I read this book in two days, which is quite quick for me.  But I would not say it is a completely easy read.  The story itself is very engaging but the style of the telling involves some interesting techniques, especially as the narrative progresses.  It is largely told in the first person, but the chosen first person changes and at times this can seem disjointing (it is typically done by starting a paragraph with a hyphen, not a fresh chapter).  The technique works on a number of levels though, particularly for Kitty who is suffering from Alzheimers as the story is told.  I think it is less effective when one is just piecing together the circumstances which have led to Esme Lennox "vanishing".

About half way through the book there is a great description of the way Esme actually seems to make herself "vanish" but on another level she has also "vanished" because from the age of sixteen until her seventies she has been incarcerated in an asylum.  It becomes quite apparent that she is remarkably sane under these circumstances, she explains to us all of her actions that are seen by onlookers as evidence of her being "unbalanced".

The tale is a tragic one, but for me at least the revelations towards the end of the book were really surprising, no doubt as Ms O'Farell intended.  There is a sub-plot of sorts involving Iris and her step-brother, so the tale could be seen as one all about skeletons in closets.  I loved the tales of Esme's youth, during her long stay in an institution she has relived these moments over and over again.  It seems that and her "vanishing act" are her survival skills.

I found it especially heartbreaking that her parents could so easily discard their eldest daughter, and it was impossible for me to understand how her father in particular was capable of this (no explantaion is offered, whereas we are given some sketchy insights into the mothers character and motivations).

At the end of the book I had enjoyed a good read though, and would read more of Maggie O'Farell with interest.  It is not great literature, but it is a great story and I'd place her on a par with Ann Fine in my estimation, which I think is praise indeed.

Mon 2 Feb

I remembered this book today, which I read not long after it's initial publication.  This is a credit to a book for me, because there must be many books I could not and would not wish to remember particularly and worse yet some I wish I could forget!  (Mark Haddon's follow-up to his hit publication being a case in point).

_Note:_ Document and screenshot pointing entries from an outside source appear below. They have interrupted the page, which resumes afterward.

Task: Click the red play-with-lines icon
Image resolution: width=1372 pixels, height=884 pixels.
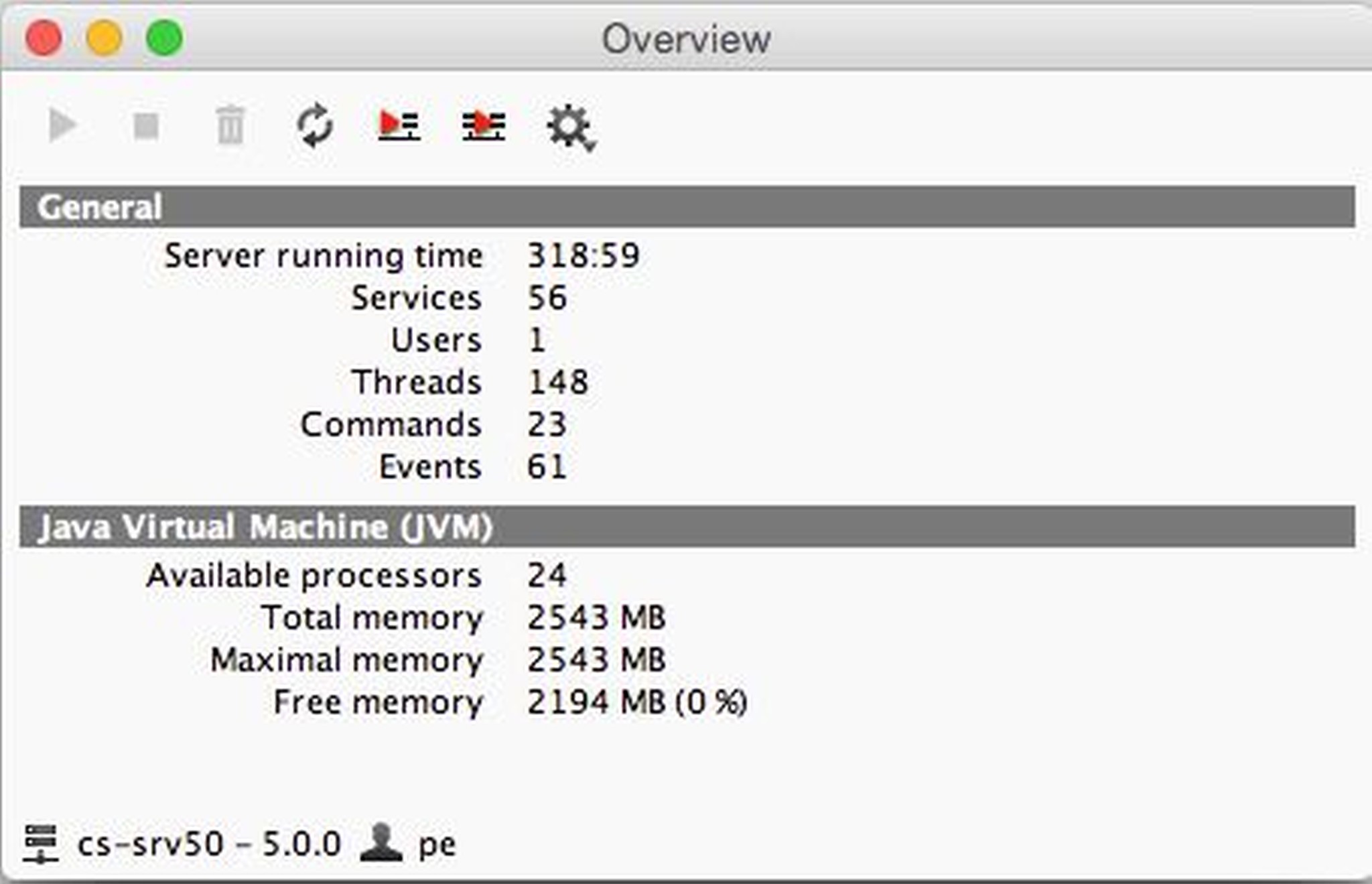Action: 399,125
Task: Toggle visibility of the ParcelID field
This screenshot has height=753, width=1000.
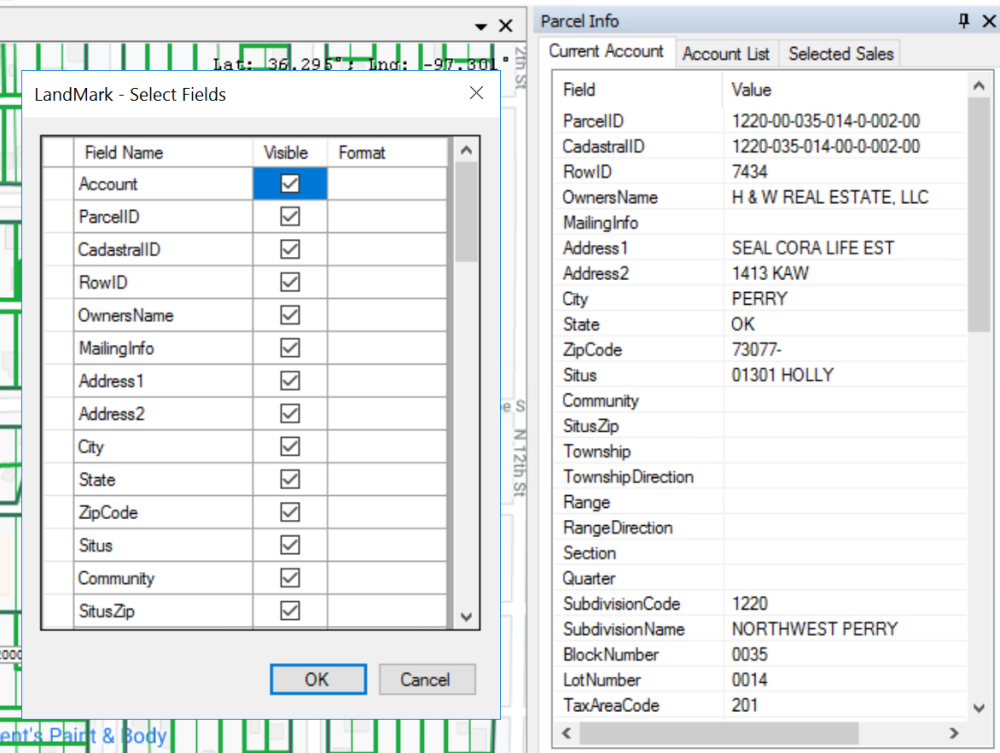Action: click(x=287, y=217)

The remarkable thing about Stef Penney's book as it was presented at the time was that it had been written and entirely set in the frozen wastes of Canada during the early days of settlement (nineteenth century) and yet Ms Penny had never set foot in Canada, her only experiece of any snowbound wilderness being confined to her native Scotland (and she was a city dweller from Edinburgh at that).  I think the media unkindly fixated on this because she suffered agrophobia and limited all her research to libraries.  The book won the Costa prize in 2006.  During that year I was profoundly in love with a Canadian woman who shared my love of books.  I knew I would read this book, though I had no idea she was to jilt me not long after to my great shock and hurt.

I clearly remember mentioning at book group when I finally did read this book (in 2007, I think) that I could see this novel set as a film script, so it has not suprised me to discover that Stef Penney has also done some work as a film maker, she obviously has a filmic eye when writing, and I think it does her credit that this shines through.  The portrayal of the Hudson Bay Trading Company is interesting and not something that had occurred to me.  I liked the interplay of characters, particularly our heroine and the native, Parker.  Some of the others struck me as a pain in the fundament, particularly the two sisters, one of whom has the awful fate to become a "cat woman"!  The portrayal of the "love that dare not speak it's name" was well done, I thought.  I found the protagonist a great example of a positive model in post-feminist times, even if she does seem to do some extremely dumb things as the adventure side of the novel unfolds (I seem to remember her getting lost in the snow AND allowing her feet to get wet!).

I thought I would post a belated and somewhat abbreviated set of notes on my recollections of this book in view of the weather - the Hamish Henderson post will come in the end!